When you compete in meets, though, the shorts aren't allowed. They don't care if, say, you've just started your period and you don't feel comfortable using a tampon. You're left with the choice of either using a pad and hoping nothing shows [which would be beyond mortifying, of course] or just calling in sick for the meet. I'd call in sick every time, personally.


Men's and women's gymnastics are really two very different sports (there are 4 events for women, 6 for men, and only two of the 4 women's events are common between the genders). That being said, men and women gymnasts, alike, are generally judged on the same (or very similar) attributes - athleticism and form. So...if judges can watch a man do a floor exercise in shorts and determine how straight his legs are, his body alignment, etc. with no issues, why can't a woman wear shorts, too? Clearly it's not an issue of the shorts hiding some critical aspect of form when the woman performs a skill. If that were the case, coaches wouldn't allow shorts during practice, as they would hinder their ability to properly coach.
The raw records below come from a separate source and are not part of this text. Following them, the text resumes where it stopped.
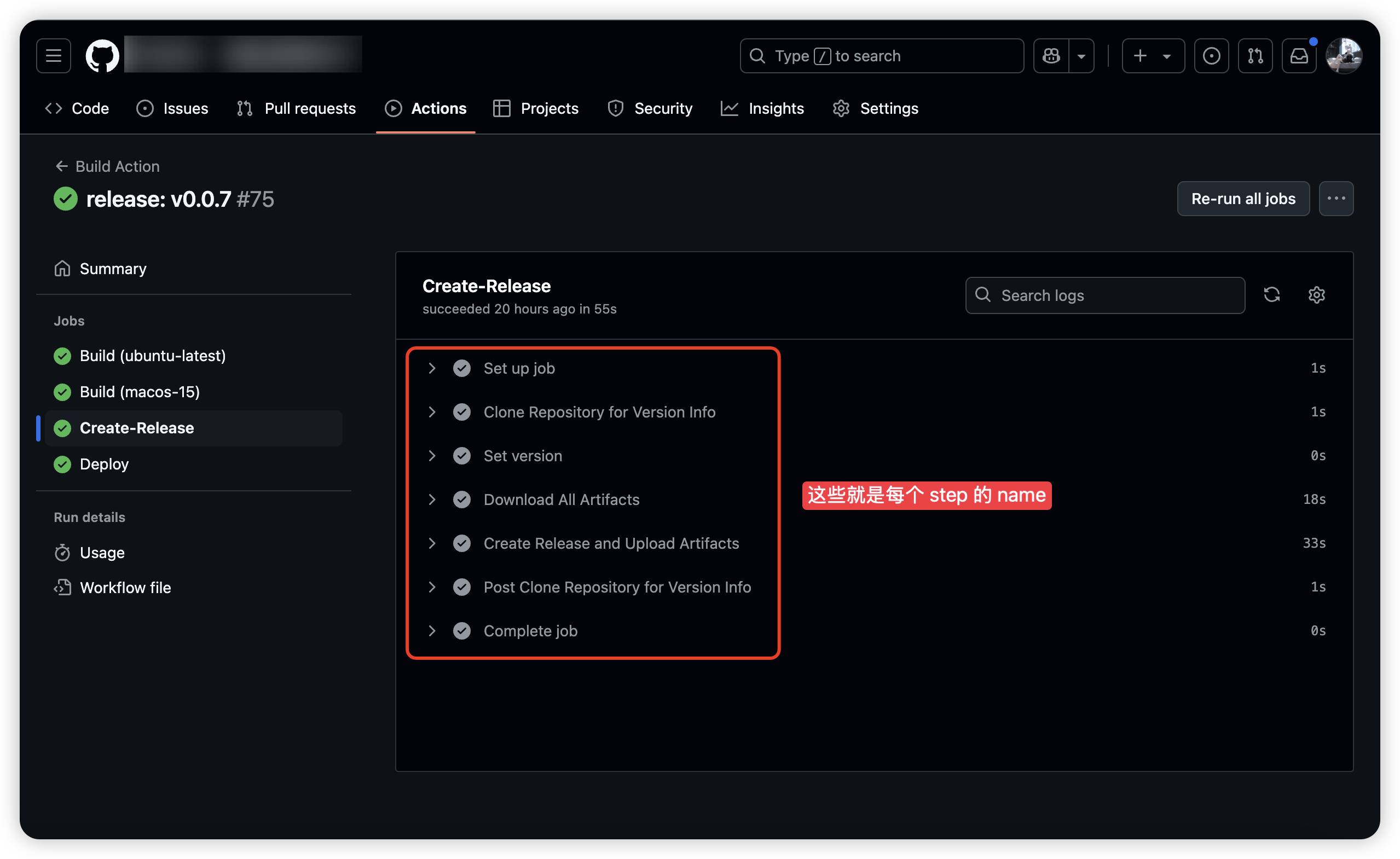Open the create-new dropdown arrow
Viewport: 1400px width, 859px height.
click(1166, 55)
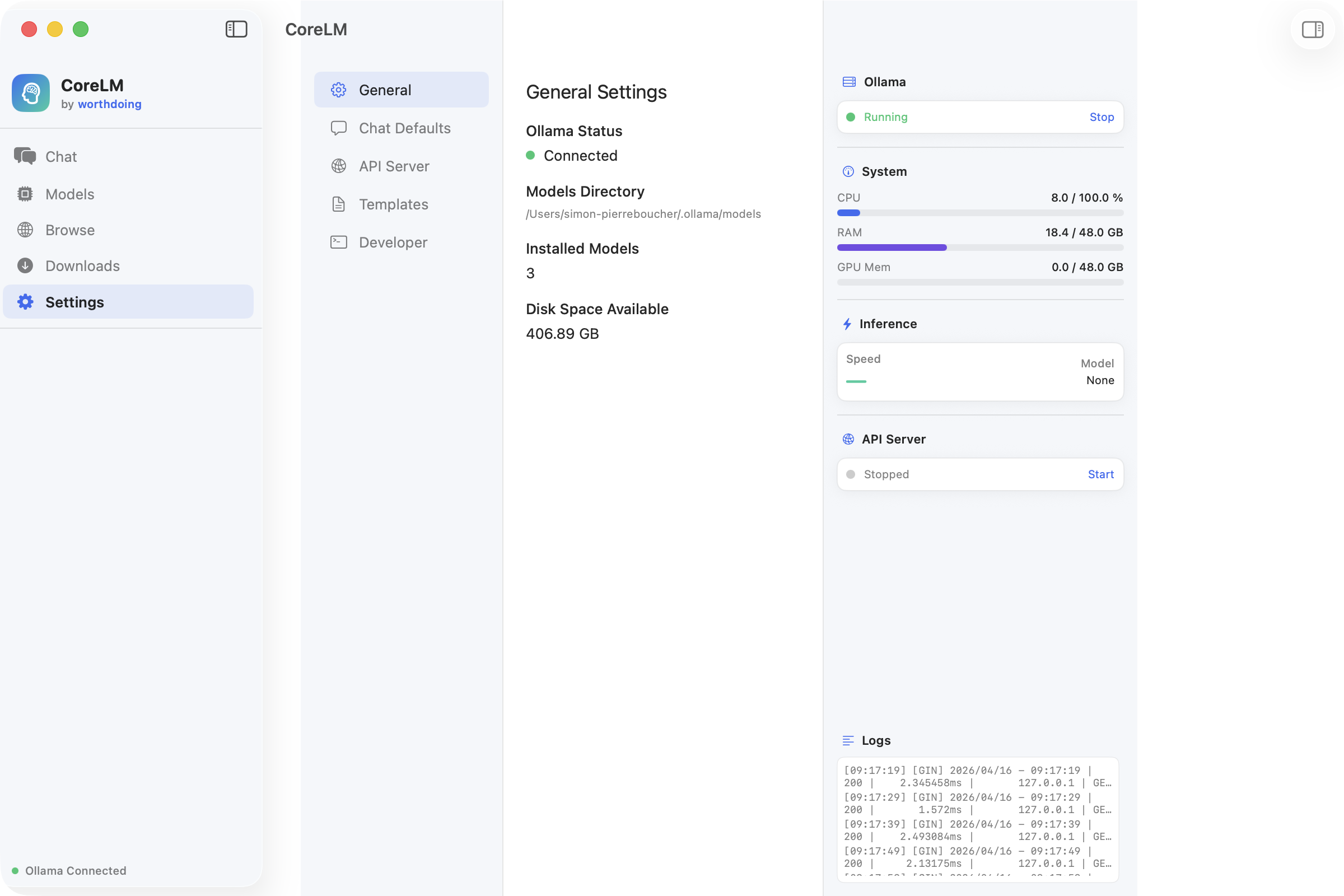The image size is (1344, 896).
Task: Open the Developer terminal icon tab
Action: 338,242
After all the press gymnastics got recently about sexual abuse, I thought maybe...just maybe a silver lining would be that the general "sexualization" of the sport (not necessarily intended these days, but left over from years of tradition) would be scrutinized. I listened carefully to the news reports and read through the articles with a hopeful eye. Nope...nothing. No mention of dress code. No question as to why the female athletes must wear less than the male athletes.

I went to my daughter's coach and voiced my irritation with the policy. I know of at least one family that quit gymnastics because the mom didn't feel comfortable with the competition dress code. I've often wondered how many girls quit - not because they're "done" with the sport - but because they don't feel comfortable competing with so little covering them.

My hopes soared when she responded, "They're actually working on adjusting the dress code right now."

"Really?!" I asked, lighting up with a gasp of excited near-disbelief and wide, hopeful eyes. Could my silver lining theory have possibly been right?!

"Yeah," she said, "They're trying to come up with a full-body suit option with a head covering that would allow for religious inclusion."

My shoulders slumped. My gasp turned into a frustrated sigh. Great. Apparently girls are allowed to compete with their entire bodies covered if their religion demands it. Slightly more modest attire for the comfort level of the gymnast? No. Not important enough to change the decades-old dress code. It's bathing suit or full body suit - nothing in-between. ...Regardless of what their male gymnast counterparts are allowed to wear.